THE USAGE OF THE PERMANENT MAGNET ASSEMBLIES FOR SEDIMENTATION OF DISPERSED PARTICLES IN AQUEOUS MEDIA

The magnetic separation technology is used in innovative water purification methods for pollutant removal from aqueous media. The efficiency of the magnetic separation depends on the characteristics of the non-uniform magnetic fields generated by magnetic systems, the properties of the aqueous medium, and the magnetic particles.

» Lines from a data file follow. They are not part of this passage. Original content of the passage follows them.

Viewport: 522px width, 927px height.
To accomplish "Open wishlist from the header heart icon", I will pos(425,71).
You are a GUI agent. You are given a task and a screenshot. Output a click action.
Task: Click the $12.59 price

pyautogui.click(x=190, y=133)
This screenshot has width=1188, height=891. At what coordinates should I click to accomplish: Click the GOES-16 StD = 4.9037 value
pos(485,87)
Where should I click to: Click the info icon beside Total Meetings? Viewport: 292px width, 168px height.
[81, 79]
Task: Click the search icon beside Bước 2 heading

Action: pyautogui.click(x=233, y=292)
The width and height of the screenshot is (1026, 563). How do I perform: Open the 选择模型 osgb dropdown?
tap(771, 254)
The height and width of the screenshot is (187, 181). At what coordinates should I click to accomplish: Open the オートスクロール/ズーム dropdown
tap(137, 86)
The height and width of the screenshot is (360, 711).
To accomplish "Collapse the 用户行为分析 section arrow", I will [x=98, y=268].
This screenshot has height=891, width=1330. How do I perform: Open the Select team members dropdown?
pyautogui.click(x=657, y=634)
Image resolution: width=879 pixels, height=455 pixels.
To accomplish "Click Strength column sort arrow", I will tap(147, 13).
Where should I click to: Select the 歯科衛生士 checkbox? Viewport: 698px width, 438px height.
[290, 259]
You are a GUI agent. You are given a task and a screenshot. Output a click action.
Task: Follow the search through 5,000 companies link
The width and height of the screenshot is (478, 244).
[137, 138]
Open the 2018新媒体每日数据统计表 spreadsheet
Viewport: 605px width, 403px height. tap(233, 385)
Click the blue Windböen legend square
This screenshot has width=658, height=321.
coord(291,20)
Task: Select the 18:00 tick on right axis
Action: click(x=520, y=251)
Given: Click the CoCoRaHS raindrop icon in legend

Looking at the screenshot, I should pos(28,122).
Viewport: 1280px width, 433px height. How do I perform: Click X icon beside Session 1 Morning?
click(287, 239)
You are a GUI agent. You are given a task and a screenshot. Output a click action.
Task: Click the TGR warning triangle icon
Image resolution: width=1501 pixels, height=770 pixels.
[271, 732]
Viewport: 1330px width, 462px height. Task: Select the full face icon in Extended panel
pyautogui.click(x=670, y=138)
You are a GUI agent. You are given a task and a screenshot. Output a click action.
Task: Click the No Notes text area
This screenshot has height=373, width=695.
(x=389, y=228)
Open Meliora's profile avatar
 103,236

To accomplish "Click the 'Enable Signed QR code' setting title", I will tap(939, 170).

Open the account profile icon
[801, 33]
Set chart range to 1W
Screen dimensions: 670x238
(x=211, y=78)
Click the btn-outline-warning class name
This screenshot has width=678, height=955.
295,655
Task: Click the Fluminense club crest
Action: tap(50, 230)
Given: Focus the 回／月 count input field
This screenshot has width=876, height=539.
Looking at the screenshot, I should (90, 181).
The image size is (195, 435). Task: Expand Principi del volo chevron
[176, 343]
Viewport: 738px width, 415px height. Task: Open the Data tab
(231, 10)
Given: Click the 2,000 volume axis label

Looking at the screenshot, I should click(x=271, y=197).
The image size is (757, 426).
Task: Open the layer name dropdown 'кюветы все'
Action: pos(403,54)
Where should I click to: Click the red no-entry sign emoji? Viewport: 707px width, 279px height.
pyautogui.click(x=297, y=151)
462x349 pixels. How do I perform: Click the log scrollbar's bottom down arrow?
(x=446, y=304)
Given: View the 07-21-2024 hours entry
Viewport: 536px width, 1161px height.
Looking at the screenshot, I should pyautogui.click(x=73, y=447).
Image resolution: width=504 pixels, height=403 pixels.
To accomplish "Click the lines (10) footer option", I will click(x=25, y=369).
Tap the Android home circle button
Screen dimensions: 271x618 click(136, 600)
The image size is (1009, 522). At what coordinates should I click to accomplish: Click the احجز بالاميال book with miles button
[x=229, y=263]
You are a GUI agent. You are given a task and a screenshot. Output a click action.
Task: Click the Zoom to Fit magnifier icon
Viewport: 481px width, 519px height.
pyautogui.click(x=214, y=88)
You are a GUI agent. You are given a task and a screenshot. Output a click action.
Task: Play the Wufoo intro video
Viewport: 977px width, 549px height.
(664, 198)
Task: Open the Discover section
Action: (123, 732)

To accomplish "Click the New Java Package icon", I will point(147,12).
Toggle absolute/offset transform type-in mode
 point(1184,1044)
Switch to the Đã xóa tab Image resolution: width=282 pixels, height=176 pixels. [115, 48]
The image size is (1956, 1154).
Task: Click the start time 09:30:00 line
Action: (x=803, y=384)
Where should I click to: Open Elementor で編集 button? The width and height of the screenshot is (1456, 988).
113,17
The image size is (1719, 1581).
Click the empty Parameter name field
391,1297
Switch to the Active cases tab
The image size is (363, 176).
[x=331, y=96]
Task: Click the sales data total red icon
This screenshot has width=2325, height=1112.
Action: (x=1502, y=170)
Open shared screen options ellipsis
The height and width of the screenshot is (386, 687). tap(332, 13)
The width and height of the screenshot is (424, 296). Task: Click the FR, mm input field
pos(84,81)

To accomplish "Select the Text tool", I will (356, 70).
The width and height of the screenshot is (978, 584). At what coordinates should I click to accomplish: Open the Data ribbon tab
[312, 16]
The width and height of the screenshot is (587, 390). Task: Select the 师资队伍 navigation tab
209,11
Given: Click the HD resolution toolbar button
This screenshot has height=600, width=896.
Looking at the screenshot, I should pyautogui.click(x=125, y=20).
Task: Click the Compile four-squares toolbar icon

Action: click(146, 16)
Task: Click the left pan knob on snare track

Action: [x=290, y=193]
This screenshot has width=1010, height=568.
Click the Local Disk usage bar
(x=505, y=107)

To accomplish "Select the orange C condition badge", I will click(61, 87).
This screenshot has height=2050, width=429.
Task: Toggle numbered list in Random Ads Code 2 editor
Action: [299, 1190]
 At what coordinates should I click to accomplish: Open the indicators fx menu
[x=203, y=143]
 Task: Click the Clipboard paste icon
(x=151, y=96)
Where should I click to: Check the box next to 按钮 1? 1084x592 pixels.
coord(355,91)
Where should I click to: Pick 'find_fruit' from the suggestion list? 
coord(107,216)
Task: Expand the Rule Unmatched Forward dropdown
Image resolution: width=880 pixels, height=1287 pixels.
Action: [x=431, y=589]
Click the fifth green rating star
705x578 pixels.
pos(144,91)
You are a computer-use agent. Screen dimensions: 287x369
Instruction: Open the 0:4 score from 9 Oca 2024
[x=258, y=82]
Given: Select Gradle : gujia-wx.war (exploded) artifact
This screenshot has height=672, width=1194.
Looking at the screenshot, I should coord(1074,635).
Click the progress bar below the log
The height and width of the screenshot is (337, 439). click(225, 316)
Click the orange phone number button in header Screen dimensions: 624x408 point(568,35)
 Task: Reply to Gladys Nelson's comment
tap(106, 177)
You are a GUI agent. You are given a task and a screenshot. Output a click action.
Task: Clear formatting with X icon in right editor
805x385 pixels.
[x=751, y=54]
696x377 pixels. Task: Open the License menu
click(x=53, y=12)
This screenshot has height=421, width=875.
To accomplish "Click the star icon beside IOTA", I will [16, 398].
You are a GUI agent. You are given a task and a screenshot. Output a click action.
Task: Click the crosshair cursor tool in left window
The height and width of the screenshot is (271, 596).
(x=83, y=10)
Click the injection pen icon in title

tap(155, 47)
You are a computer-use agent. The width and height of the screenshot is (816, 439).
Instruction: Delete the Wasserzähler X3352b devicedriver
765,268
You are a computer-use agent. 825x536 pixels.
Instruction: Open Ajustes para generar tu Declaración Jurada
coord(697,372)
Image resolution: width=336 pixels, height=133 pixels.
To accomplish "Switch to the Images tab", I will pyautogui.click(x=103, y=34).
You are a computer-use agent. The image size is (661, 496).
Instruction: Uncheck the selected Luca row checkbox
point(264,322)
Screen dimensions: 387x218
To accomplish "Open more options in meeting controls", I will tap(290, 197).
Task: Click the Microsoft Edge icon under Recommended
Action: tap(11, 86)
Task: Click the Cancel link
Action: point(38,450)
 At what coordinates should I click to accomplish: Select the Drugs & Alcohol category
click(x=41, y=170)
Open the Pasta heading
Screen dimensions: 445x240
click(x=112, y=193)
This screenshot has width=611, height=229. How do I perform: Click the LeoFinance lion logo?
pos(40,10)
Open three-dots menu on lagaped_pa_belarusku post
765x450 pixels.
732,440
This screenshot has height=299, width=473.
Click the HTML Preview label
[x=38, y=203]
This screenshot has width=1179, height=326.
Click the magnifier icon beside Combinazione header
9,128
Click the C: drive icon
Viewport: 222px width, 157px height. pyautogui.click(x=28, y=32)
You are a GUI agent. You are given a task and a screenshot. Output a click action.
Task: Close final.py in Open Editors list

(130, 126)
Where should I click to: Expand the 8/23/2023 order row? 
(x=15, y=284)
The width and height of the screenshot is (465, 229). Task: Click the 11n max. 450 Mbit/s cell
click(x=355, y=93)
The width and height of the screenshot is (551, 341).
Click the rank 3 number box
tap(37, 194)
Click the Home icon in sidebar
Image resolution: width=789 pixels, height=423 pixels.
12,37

The influence of gradient magnetic fields generated by permanent magnet assemblies on sedimentation of Fe3O4–SiO2 nanoparticles in aqueous solutions with various viscosities was studied. Numerical modeling was used to calculate the Bz and |Bz·dB/dz| values under the surfaces of a permanent magnet, radial and plane-parallel assemblies made of Sm2Co17 permanent magnets, and soft magnetic steel. It was shown the areas of high values of |Bz·dB/dz| near the surface of the magnetic systems are produced by the assemblies M1 and M2 due to their complex geometries. The magnetic sedimentation efficiency (MSE) of nanoparticles in magnetic field gradients
generated by magnetic systems was studied. The MSE in aqueous solution with a viscosity of 0.89–3.07 mPa·s after exposure time during 30 minutes in the magnetic field of the radial assembly is more than 50%. To achieve the MSE more than 50% at using a plane-parallel assembly, it is required 1 and 5 hours exposure time for aqueous
solutions with a viscosity of 0.89 and 3.07 mPa·s, respectively. The MSE of nanoparticles are higher at using of the assemblies than the permanent magnet. In the areas of high values of |Bz·dB/dz| near the surface of the assemblies the particles velocities are increased, which accelerate the settling of magnetic nanoparticles.